Question
John, single, operates a calendar-year sole proprietorship. In 2019, John sold the following assets: 1.Shares of Apple stock - purchased for $40,000 in 2016; sold
John, single, operates a calendar-year sole proprietorship. In 2019, John sold the following assets:
1.Shares of Apple stock - purchased for $40,000 in 2016; sold for $96,000 in 2019
2.Shares of Amazon stock - purchased for $30,000 in 2019; sold for $45,000 in 2019
3.Shares of Snap stock - purchased for $90,000 in 2016; sold for $60,000 in 2019
4.Shares of Starbucks stock - purchased for $20,000 in 2019; sold for $4,000 in 2019
5.Seattle office building used in John's business (building only; does NOT include land)
purchased for $240,000 and placed in service on January 1, 2016
depreciated under MACRS GDS
sold for $240,000 on January 10, 2019
section 179 and bonus depreciation do not apply
6.Personal property used in John's business
100% business-use
5-year MARCS recovery period
purchased for $100,000 and placed into service on October 1, 2017; no other personal property was purchased or placed in service in 2017
depreciated under MACRS GDS
elected out of bonus depreciation and no section 179 election
sold for $50,000 on September 1, 2019
A.Assuming that these 6 assets are the only property that John disposed of in 2019, what will be the amount and character of his gains and/or losses in 2019 after any applicable netting?
Note: John has no nonrecaptured net 1231 losses from the prior 5 years
B.John earned over $700,000 in wages in 2019, and he is in the 37% marginal tax bracket in 2018. After the netting process, what is the tax treatment of John's gains and losses (e.g. what tax rate(s) will apply to gains and what amount of the losses are deductible)?

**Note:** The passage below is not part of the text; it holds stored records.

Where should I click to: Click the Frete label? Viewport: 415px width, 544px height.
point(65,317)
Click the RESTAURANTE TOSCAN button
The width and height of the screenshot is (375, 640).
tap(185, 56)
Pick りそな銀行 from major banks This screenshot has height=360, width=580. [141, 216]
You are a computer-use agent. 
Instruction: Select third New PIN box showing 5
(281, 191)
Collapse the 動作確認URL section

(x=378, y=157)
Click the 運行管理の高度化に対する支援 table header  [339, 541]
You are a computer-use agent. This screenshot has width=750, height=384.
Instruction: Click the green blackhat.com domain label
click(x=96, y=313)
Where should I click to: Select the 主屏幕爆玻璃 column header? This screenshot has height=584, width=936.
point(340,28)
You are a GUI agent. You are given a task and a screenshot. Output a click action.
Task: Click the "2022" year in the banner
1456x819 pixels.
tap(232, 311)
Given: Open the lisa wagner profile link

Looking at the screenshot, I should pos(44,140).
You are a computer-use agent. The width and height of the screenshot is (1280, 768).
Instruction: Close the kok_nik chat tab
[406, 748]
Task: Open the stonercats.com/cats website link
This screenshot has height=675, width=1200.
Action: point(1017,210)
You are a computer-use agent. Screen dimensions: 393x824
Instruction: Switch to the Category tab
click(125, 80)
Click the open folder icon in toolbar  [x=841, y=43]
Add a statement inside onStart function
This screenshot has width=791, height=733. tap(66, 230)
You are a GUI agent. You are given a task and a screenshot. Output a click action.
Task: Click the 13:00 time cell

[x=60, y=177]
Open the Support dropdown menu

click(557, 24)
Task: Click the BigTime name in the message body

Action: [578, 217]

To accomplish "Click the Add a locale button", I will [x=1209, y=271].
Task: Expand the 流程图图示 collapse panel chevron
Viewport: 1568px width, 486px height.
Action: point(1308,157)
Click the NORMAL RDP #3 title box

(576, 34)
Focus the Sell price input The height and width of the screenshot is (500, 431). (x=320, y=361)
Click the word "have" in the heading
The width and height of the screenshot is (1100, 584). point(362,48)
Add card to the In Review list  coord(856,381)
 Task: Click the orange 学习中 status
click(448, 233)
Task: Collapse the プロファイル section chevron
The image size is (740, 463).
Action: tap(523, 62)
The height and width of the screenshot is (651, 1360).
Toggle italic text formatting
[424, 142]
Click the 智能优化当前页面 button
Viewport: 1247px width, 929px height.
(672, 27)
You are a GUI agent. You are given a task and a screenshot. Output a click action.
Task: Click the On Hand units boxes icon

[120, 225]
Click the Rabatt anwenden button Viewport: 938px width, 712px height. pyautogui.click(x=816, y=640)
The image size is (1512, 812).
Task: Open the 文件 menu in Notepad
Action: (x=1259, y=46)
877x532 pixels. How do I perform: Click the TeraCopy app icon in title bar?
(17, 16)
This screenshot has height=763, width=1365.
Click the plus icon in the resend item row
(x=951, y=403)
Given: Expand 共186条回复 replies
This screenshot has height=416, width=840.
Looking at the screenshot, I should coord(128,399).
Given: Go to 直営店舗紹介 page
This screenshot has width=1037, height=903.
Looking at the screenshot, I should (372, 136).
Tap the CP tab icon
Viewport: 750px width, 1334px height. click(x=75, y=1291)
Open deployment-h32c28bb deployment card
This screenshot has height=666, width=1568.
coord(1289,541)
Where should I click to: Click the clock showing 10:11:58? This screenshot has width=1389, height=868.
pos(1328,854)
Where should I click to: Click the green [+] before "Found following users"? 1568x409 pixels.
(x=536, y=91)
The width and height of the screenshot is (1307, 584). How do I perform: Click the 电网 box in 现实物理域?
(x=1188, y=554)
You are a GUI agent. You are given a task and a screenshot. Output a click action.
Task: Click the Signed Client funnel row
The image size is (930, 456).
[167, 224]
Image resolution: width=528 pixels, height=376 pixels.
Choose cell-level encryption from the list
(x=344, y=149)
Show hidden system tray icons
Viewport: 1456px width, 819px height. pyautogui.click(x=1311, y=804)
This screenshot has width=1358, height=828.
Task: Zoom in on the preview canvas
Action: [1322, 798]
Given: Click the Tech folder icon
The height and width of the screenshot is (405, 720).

What additional tax(es) is John potentially liable for?
C.How would your answer to Parts A and B change if John sold the business-use personal property (item 6 on the list) for $5,000 instead of $50,000?
Assume that after selling all 6 assets (selling the Apple stock, Amazon stock, Snap stock, the Starbucks stock, the Seattle office building and selling the business-use personal property for the original $50,000 (not the $5,000 sale price assumed in Part C)), John came to you late in 2019 for a tax planning consultation. John is currently in the 37% marginal tax bracket, but John has decided to retire at the end of 2019, and he expects that he will drop to a much lower marginal tax bracket (10%) beginning in 2020 (and continuing indefinitely). John owns two additional assets that he wants to completely dispose of within the next 12 months. The assets are (i) Nike stock purchased for $70,000 in early 2019 that is currently worth $50,000 and (ii) Adidas stock purchased for $75,000 in early 2019 that is currently worth $100,000.
D.What advice would you give to John regarding when to sell the Nike and Adidas stock and why? What tax planning strategy(ies) does this advice utilize?
John only sold the Seattle office building because he moved his business to Boston in early 2019 (before he decided to retire at the end of 2019) and needed the funds to purchase a new office building in Boston. Instead of selling the Seattle office building and buying the Boston office building, assume that John engaged in a like-kind exchange. John gave the Seattle office building (worth $250,000), and, in exchange, he received the Boston office building worth $245,000 plus $5,000 cash.
E.What are John's tax consequences as a result of the exchange? What is John's basis in the Boston office building?